## Task list
1. Using the review, answer each of the following:
(a) In what year was the movie starring John Travolta and Olivia Newton-John released?
(b) Who designed the costumes for the Toby's production?
(c) How many pieces make up Ross Scott Rawlings' orchestra?
2. Output the review word for word from "Helen Hayes Award" up to and including "vocals are sparkling.".

## Passage

Thursday, June 06, 2019

‘Grease’ at Toby’s is the One That I Want

Nicki Elledge as Sandy and Matt Hirsh as Danny in Toby's
production of "Grease'  Photo: Jeri Tidwell Photography
It’s pretty safe to say that virtually all theatre-goers have heard of or seen the American classic musical Grease in some form or another. Grease had been one of Broadway’s longest running productions. It spawned several revivals on Broadway and has played all over the world in professional theatre via tours as well as in summer stock, community theatre and in schools all over the U.S.

The 1978 movie with the same title starring John Travolta and Olivia Newton-John was a smashing success.  And even that led to a sequel. 

In 2007, a reality TV show was presented whereby a combination of judges and viewer voting determined who the two lead characters should be in an upcoming Broadway revival. And in 2016 a live TV presentation was aired.

Therefore, in so myriad ways through the years this beloved 1971 musical, written and composed by Jim Jacobs and Warren Casey, found a way into the hearts of so many. So it is fitting that the bouncy nostalgic 1950’s era production is currently playing at Toby’s, the Dinner Theatre of Columbia and it, too, can be characterized as a smash.

Helen Hayes Award winner Mark Minnick directed and choreographed this vibrant masterpiece with supreme skill and vision. The precise staging and period aesthetics are matched by an utterly superb young but experienced cast whose dance moves are dazzling and whose vocals are sparkling.

Musical Director Ross Scott Rawlings’ six-piece orchestra is in total synch with the performances, never overwhelming the vocals. Janine Sunday designed a splendid array of 1950’s costumes including black jeans, black tight t-shirts and black leather jackets for the male characters and cheerleading uniforms or below-the-knee pastel-colored skirts for the female characters.

Lynn Joslin’s lighting design is captivating and creative. And Mark Smedley’s sound design brings crystal clear audio to Toby’s in-the-round theater.

Scenic Designer David A. Hopkins kept things simple allowing the audience to focus on the performers on the stage, as they should. This doesn’t mean that the stage was bare save for the cast.  Awesome set pieces from diner booths to a miniature Chevy convertible dubbed “Greased Lightning” amplified the presentation so adroitly.

## Stored data
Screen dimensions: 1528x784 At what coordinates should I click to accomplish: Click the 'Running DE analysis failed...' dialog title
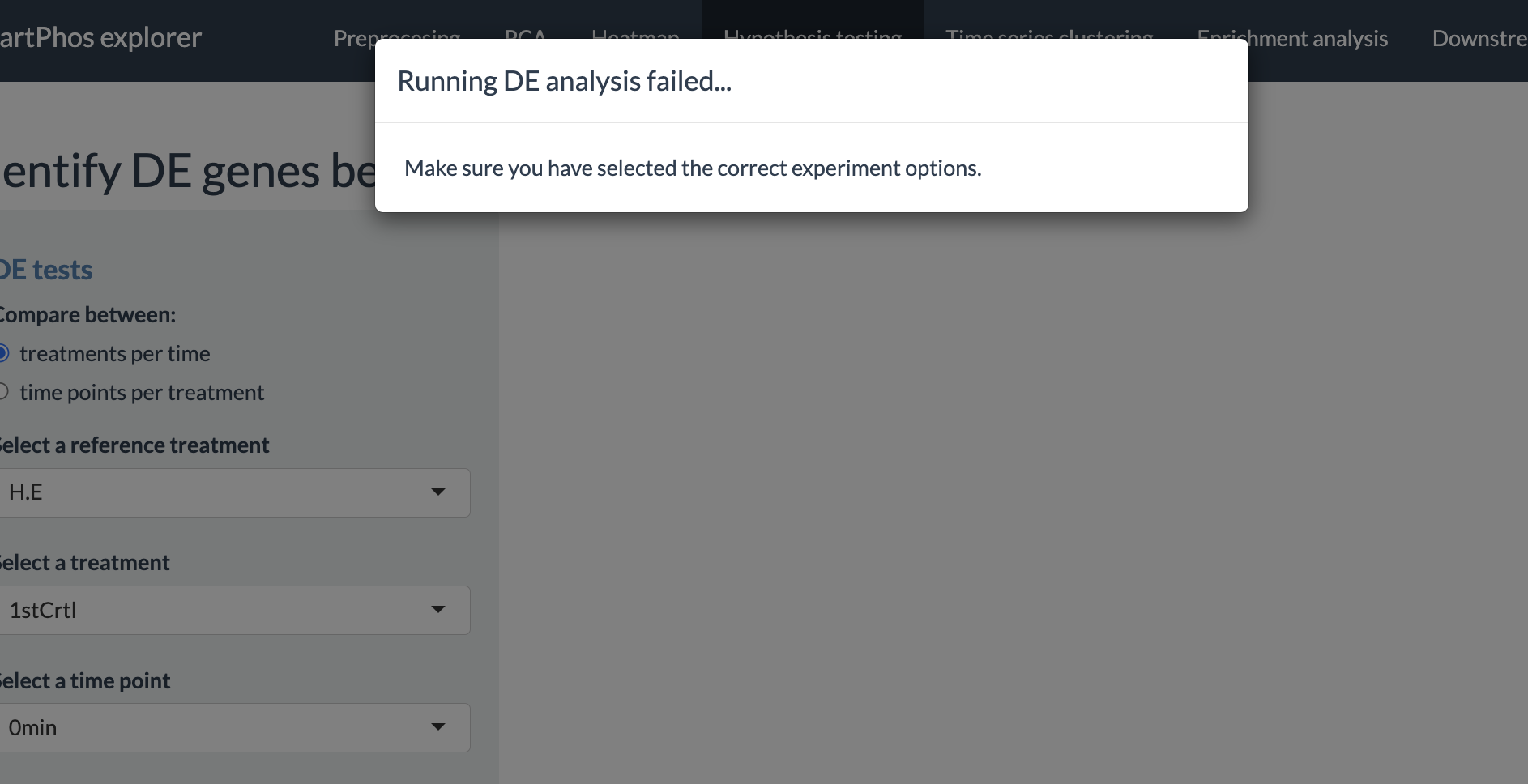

## Answers to the exercises
1.
(a) 1978
(b) Janine Sunday
(c) Six

2.
Helen Hayes Award winner Mark Minnick directed and choreographed this vibrant masterpiece with supreme skill and vision. The precise staging and period aesthetics are matched by an utterly superb young but experienced cast whose dance moves are dazzling and whose vocals are sparkling.